Court Opinion

ID: 9582315
Source: CourtListenerOpinion
Date Created: 2023-08-21 22:25:03.61875+00
Date Added: 2024-06-11T13:37:38.544787
License: Public Domain

*286Judge GREENE
dissenting.
The majority construes Rule 41(a) to make the second dismissal without prejudice a final adjudication upon the merits, even though the defendants are not the same. I disagree. I believe the “two dismissal” rule applies only when the defendants “are the same or substantially the same or in privity in both actions.” 5 Moore’s Federal Practice Sec. 41.04 at 41-44 (2d ed. 1988); see also 9 C. Wright & A. Miller, Federal Practice and Procedure Sec. 2368 at 190 (1971) (“a general rule that the ‘two dismissal’ rule applies only though the suits were not against the same defendants seems unsound”). Accord Falkenstein v. Braufman, 251 Minn. 444, 88 N.W. 2d 884 (1958); cf. State, County of St. Louis v. Marchand, 401 N.W. 2d 449 (1987) (two dismissals of action against same defendant alleging his paternity of same child did not bar third action against defendant, as party plaintiffs were different).
As the plaintiff’s claim was against two different defendants, it was not the “same claim” as that term is used in Rule 41(a).

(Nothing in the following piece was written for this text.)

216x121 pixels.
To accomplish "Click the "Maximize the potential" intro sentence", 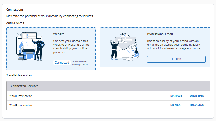I will click(50, 16).
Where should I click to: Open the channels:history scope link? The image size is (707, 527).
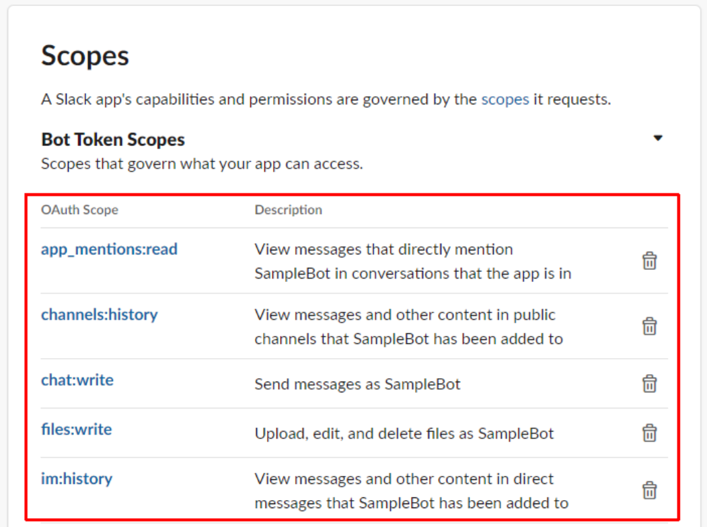pos(99,314)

To hold otherwise would bar a plaintiff’s action against a defendant for breach of contract simply because plaintiff had previously entered “two dismissals” of a like claim against another defendant for breach of the same contract.

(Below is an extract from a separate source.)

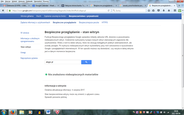Reload the page with the refresh icon

(109, 11)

Additionally, the fact that Jeffrey Pinto was the only stockholder of College Campus Apartments, Inc., and its registered agent, is not, in my opinion, sufficient evidence that the parties are “substantially the same or in privity.” Accordingly, I would hold the plaintiff’s second voluntary dismissal did not operate as an adjudication on the merits and that the trial court erred in entering summary judgment for the defendant.